Source: https://www.kaggle.com/zynicide/wine-reviews/downloads/wine-reviews.zip/4
My dataset is comprised of almost 130,000 reviews of invididual wines organized price, rating on a 0-100 point scale, nationality, type, year, taster, and winery of origin. Wine snobs annoy me, so I wanted to see if anything they have to say about quality holds water statistically.
data <- read.csv(file="winemag-data-130k-v2.csv")
data
Common assertions about wine include a relationship between price and quality, the statement that “X was a good year for Y wine,” and the idea that certain countries make better wines. I’m going to explore these relationships using this database.
First, the columns of the table.
colnames(data)
## [1] "X" "country"
## [3] "description" "designation"
## [5] "points" "price"
## [7] "province" "region_1"
## [9] "region_2" "taster_name"
## [11] "taster_twitter_handle" "title"
## [13] "variety" "winery"
These can be refined or removed to add clarity. X is wholly unnecessary in this environment, denoting a row ID, while description and designations’ use as qualitative data is irrelevant in the context of this paper.
data <- data %>% mutate(X=NULL, description=NULL, designation=NULL)
This removes those three columns from the table.
Next, what makes a good wine according to the data?

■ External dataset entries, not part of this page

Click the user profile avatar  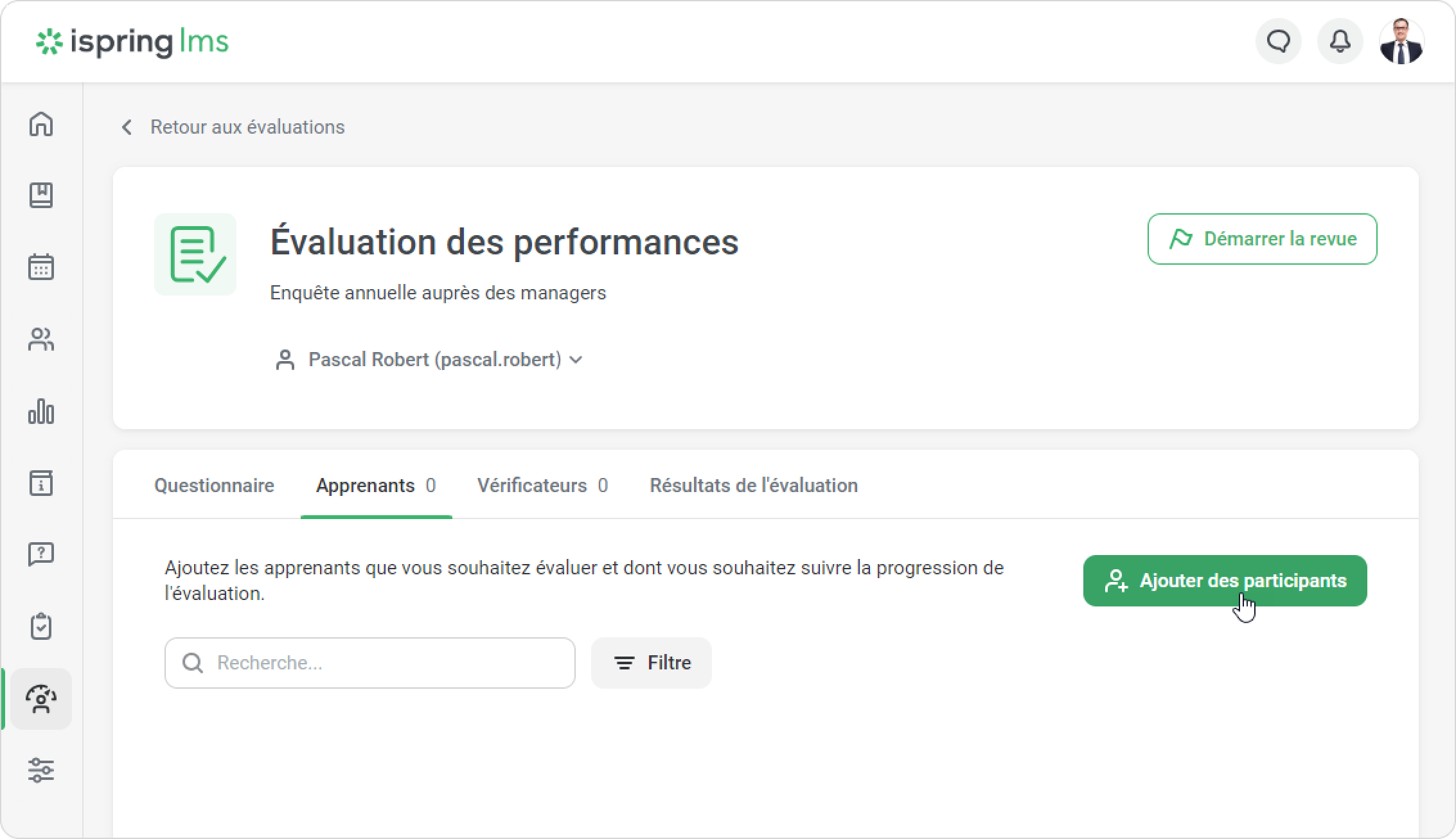(x=1401, y=42)
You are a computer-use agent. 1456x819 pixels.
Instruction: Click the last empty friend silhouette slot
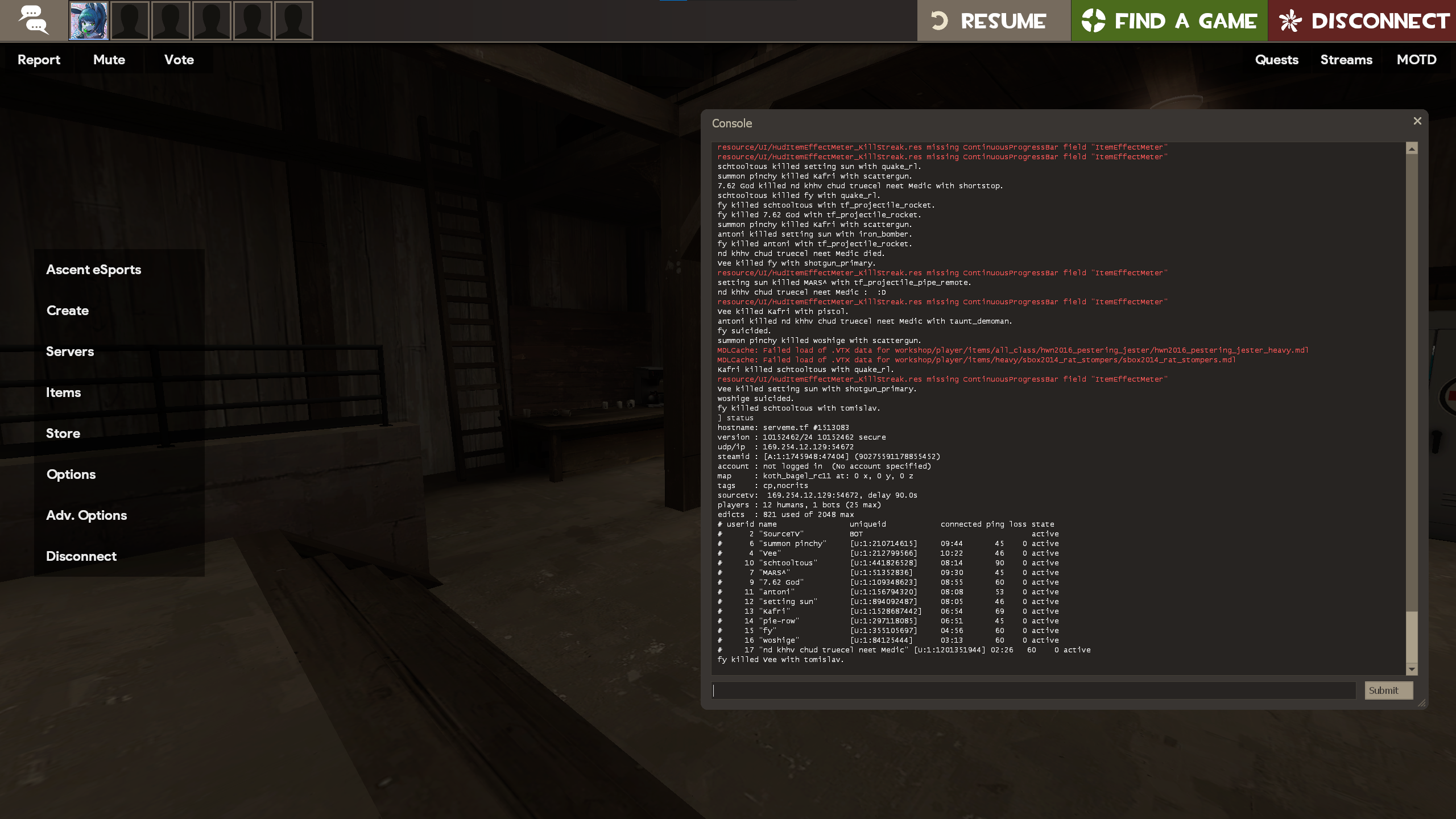click(x=293, y=20)
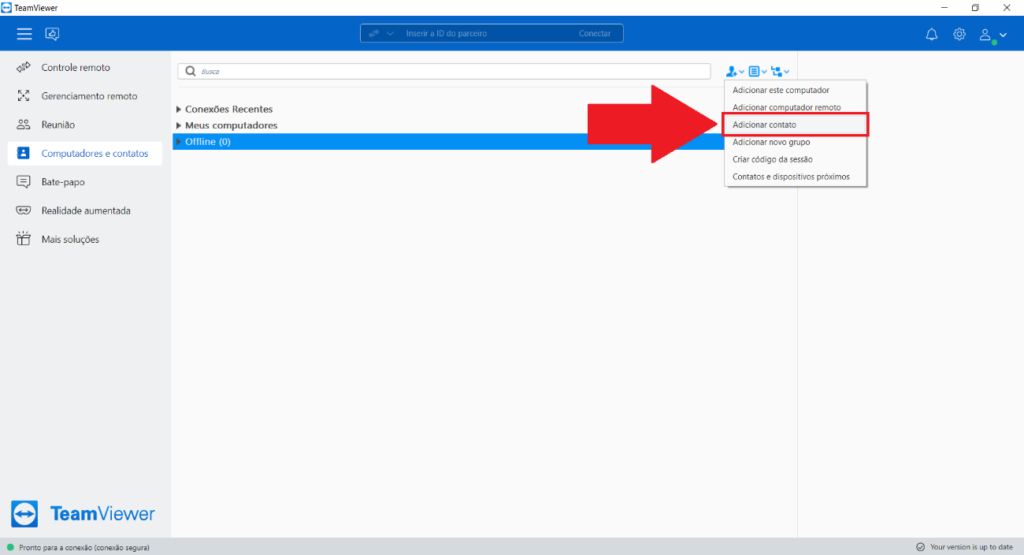Select Adicionar novo grupo menu entry
Screen dimensions: 1024x555
pos(771,142)
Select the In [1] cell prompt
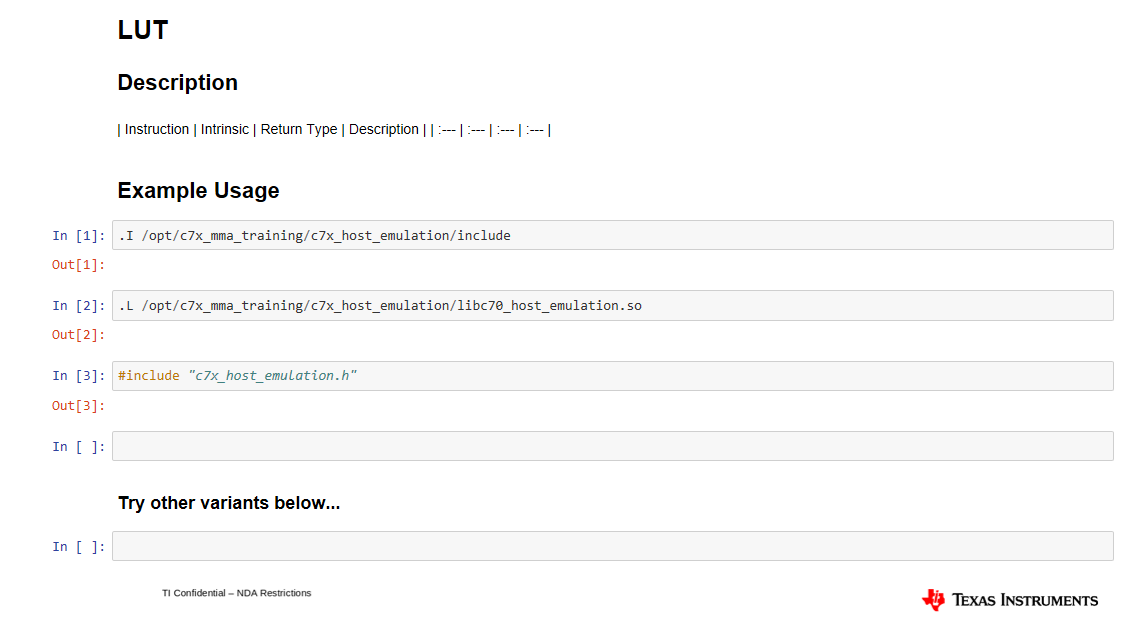Screen dimensions: 1128x628 78,236
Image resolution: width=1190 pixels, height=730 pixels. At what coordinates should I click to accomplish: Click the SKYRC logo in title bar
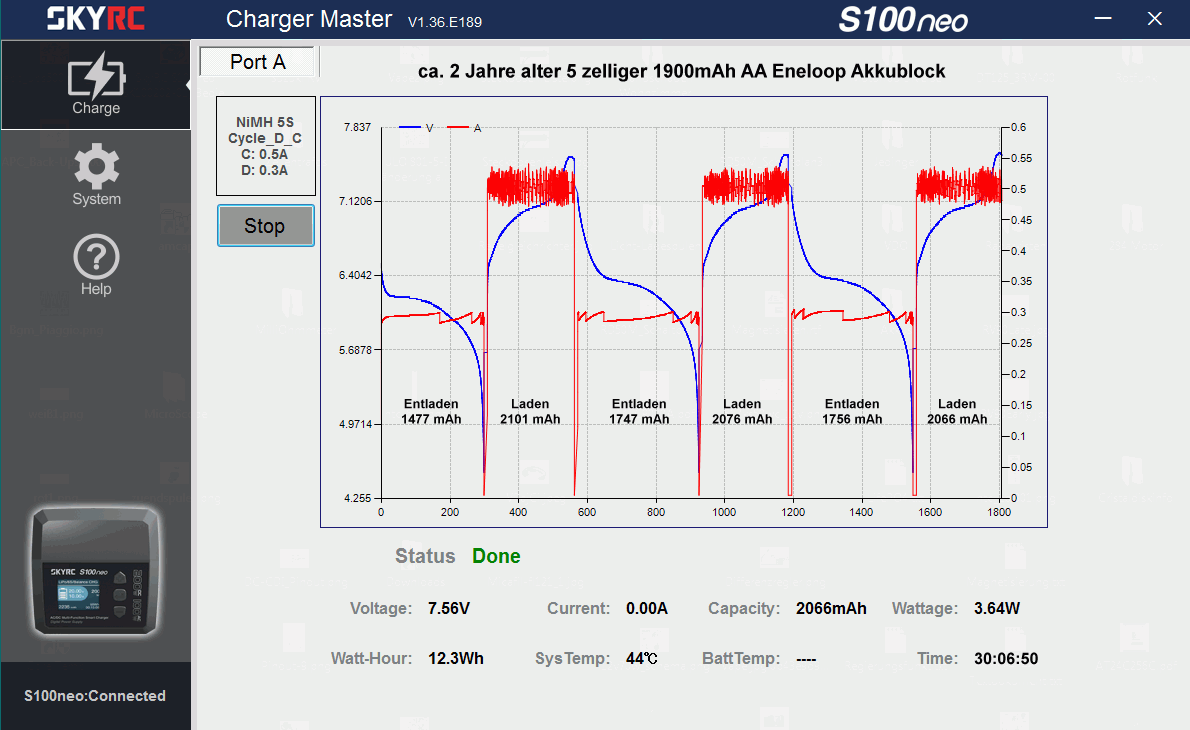[95, 19]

Sorting mean rating by country and province of origin is easy enough.
mean_score_nationality <- data %>% select(points, country) %>% group_by(country)%>% summarize(score=mean(points))
mean_score_nationality
According to this, England produces the best wine on average, but a graphical aid would better display the differences between countries.
mean_score_nationality %>% ggplot(aes(x=country, y=score)) + geom_bar(stat="identity", width=.4)